La medida fue dictada por el desespero, el hambre y la peste. Como la historia heroica se edifica con las acciones de seres a quienes se suele darles el carácter de impolutos, la anterior parece ser la única manera de decirlo sin que la memoria de la ciudad salga mal librada. Lo cierto es que el 13 de octubre de 1815, cuando iban 60 días del sitio de Pablo Morillo a Cartagena de Indias, la legislatura de la provincia, en cabeza de Juan de Dios Amador, su gobernador, aprobó unánimemente declararse súbditos de la Corona británica: “Salvemos el Estado de los horrores que debemos prometernos de un enemigo resentido y sanguinario —decía el gobernador—, ofrezcamos la provincia a una nación sabia y poderosa, capaz de salvarnos y gobernarnos, pongámosla bajo el amparo y dirección del monarca de la Gran Bretaña”. El rey Jorge IV no aceptó. Lo que sucedió después ya lo sabemos.
Pero no traigo a cuento esto como simple ejercicio de regodeo historiográfico. Hace ya bastante rato que Gustavo Bell lo explicó en un texto cuya gracia —más que en el episodio que relata con lujo de detalles— radica en los temas que proyecta y los caminos que abre. El hecho me asaltó en estos días viendo la tragedia que viven los habitantes de Providencia y Santa Catalina. En últimas se trata del Caribe: en aquel tiempo Cartagena estaba sola en otro tipo de tragedia y miraba a las Antillas. Específicamente a Jamaica, colonia británica con la que siempre había tenido —pese a los resquemores virreinales— una fuerte relación. Era por esa vía que se pretendía llegar al amparo de la corona británica, porque el remedo de unidad provincial que para entonces había en lo que luego sería Colombia no alcanzó para recibir ninguna ayuda de los territorios del interior. Han pasado más de 200 años y se supone que construimos una nación, pero lo que está pasando en Providencia y Santa Catalina pone en evidencia sus fisuras. Ahora no fue un gobernador, tampoco un funcionario de la administración del archipiélago, fue un simple raizal con sus rastas —precisamente lo más parecido a la imagen estereotipada que tenemos de los isleños— quien habló a través de un video que circuló en las redes. Lo hizo en creole, pero terminó en castellano porque sabe que es la única forma de que la nación —esa de la que administrativamente él también hace parte— le entienda.

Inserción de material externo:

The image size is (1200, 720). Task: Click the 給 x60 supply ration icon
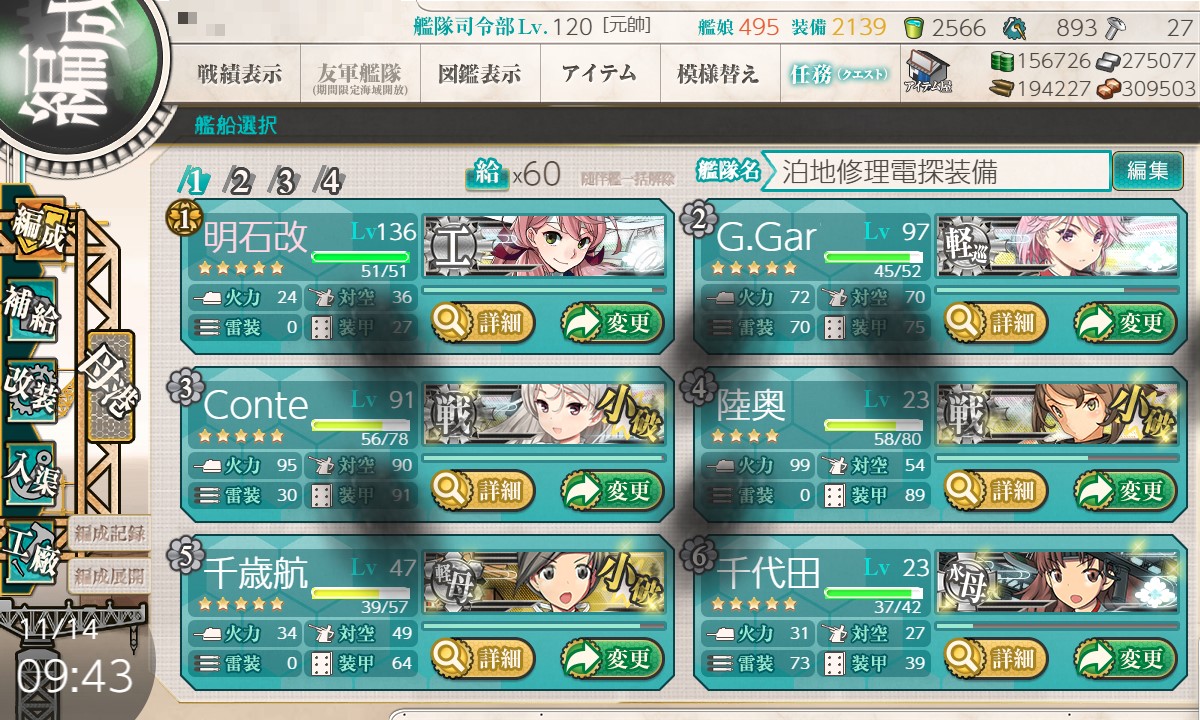pos(487,173)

Eran la voz y la imagen de un hombre angustiado que pedía que el Gobierno tratara a su gente como seres humanos; que dejaran de atropellarlos con unas ayudas ridículas para las que les exigen —incluso en medio de una tragedia donde se cayeron todas las redes de comunicación— entrar a una página de internet y registrarse. En Providencia y Santa Catalina no para de llover y las carpas que les dieron parecían hechas para una excursión de la Barbie con Ken. Hace casi un mes del paso del huracán Iota y la gente sigue mojándose. Todavía no llega una teja ni un pedazo de madera para la cacareada reconstrucción, y para colmo son azotados por enjambres de moscas y mosquitos. Súmenle a todo eso que el COVID-19 encontró en esa situación un escenario ideal.

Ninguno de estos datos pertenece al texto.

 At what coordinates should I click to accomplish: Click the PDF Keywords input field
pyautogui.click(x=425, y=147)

Al final del video el hombre —lleno de rabia y dolor— no invoca la protección de ninguna nación extranjera, pero renuncia a su nacionalidad colombiana: “Yo no soy ningún fucking colombiano; yo soy chino mezclado con isleño y africano, y nunca voy a aceptar ser colombiano”. Quizá no renunció a nada. Quizá la nación nunca ha estado.